На третий год я сдалась. Без причины, просто устала. Увидев очередной фурункул, я не могла заставить себя им заняться. Не чесала, не выдавливала, не мазала, не нагревала и не поливала хлоркой. И – о чудо! – он просто исчез сам по себе. Я не спешила праздновать победу, мне казалось, что это случайность. Но и в следующие разы происходило то же самое. Словно стоило мне опустить руки, как патогену тоже надоела эта бесконечная война. Нарывы от раза к разу становились все меньше и незаметнее. Если мне хватало терпения их не трогать и никак не воздействовать, они тихо и мирно проходили сами.
Почему – понятия не имею. Может, моя иммунная система научилась справляться с аппетитами МРЗС? Может, рост золотистого стафилококка в моем организме был подавлен другим штаммом той же бактерии? Может, на распространение повлиял режим питания или физической нагрузки? А может, дело и вовсе не во мне. Может, все симптомы проявлялись как раз от лечебных процедур или от чего-то в обстановке. Как бы то ни было, мне кажется, загвоздка крылась не только в самом микробе, на котором мы с врачами со снайперской точностью сосредоточили весь огонь. Там шло какое-то Гиппократово взаимодействие между внутренними факторами и, возможно, внешними.
Современная медицина с ее тягой к прицельному исследованию микромира не слишком приспособлена разбираться в такого рода взаимодействиях. А между тем большинство новоявленных патогенов не желает удерживаться в границах относящихся к ним областей знания. Животные патогены, изучаемые ветеринарами, переходят к людям, которыми занимаются терапевты. А поскольку эти две области науки почти не пересекаются, межвидовой перенос грозит остаться незамеченным. Вирус Эболы поражал шимпанзе и других человекообразных обезьян задолго до эпидемии 2014 года в Западной Африке. Можно ли было перехватить эпидемию среди людей раньше, если бы между врачами и ветеринарами имелось налаженное сотрудничество? От вируса Западного Нила до начала человеческой эпидемии в Нью-Йорке целый месяц гибли вороны и другие птицы. В тот раз связать две вспышки и указать на вирус Западного Нила в конце концов догадался ветеринар-патолог из зоопарка Бронкса{507}. Причем разобщенность наблюдается не только между самими специалистами; больные тоже считают ветеринарию и «человеческую» медицину непересекающимися областями. Насчет угрозы здоровью со стороны микроорганизмов, носителями которых могут выступать домашние питомцы, догадываются поинтересоваться у ветеринара менее четверти ВИЧ-инфицированных. Среди таких угроз – сальмонелла (переносимая черепахами и другими пресмыкающимися), МРЗС (переносимый собаками и кошками) и – до запрета на ввоз африканских грызунов в 2003 году – обезьянья оспа от домашних сусликов{508}.

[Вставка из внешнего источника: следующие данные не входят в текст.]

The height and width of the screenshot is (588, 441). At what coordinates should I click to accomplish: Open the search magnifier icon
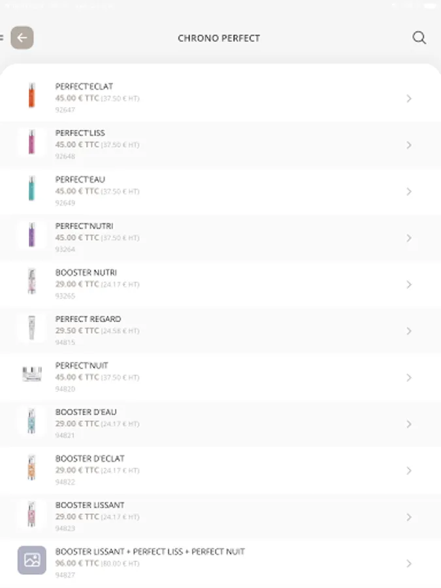click(419, 37)
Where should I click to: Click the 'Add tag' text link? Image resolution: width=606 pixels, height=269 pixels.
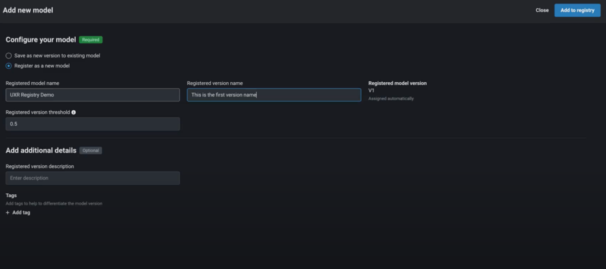click(21, 212)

Специалисты по биомедицине редко сотрудничают с социологами. В одном опросе среди биомедиков около половины признали, что «не воспринимают» общественные науки. Остальные в большинстве своем высказались неоднозначно{509}. (Основной причиной неприятия была названа бессистемность социологических исследований по сравнению с привычными медикам контролируемыми экспериментами.) И поэтому, когда возникает эпидемия, вызванная новым патогеном, начинается поиск биомедицинских причин и решений, тогда как социально-политические факторы – как в свое время открытия Джона Сноу, касавшиеся загрязненной воды, – рассматриваются в последнюю очередь. Когда в Нью-Йорке разбушевался вирус Западного Нила, стратегия сдерживания строилась преимущественно на борьбе с биомедицинскими причинами болезни – насекомыми-переносчиками. Другие факторы не биомедицинского характера, например исчезновение некоторых видов птиц, упускались из вида.
* * *
С середины XX века биомедицину заслуженно хвалят за впечатляющее умение обеспечивать методы и средства лечения, спасающие людям жизнь. Но ее уже успевшая обозначиться ограниченность в дальнейшем будет только усиливаться. Среди внешних факторов, которые сейчас конкурируют с микроорганизмами за значимость в деле распространения эпидемий, появляются – как никогда ранее – разнонаправленные, многообразные и непредсказуемые.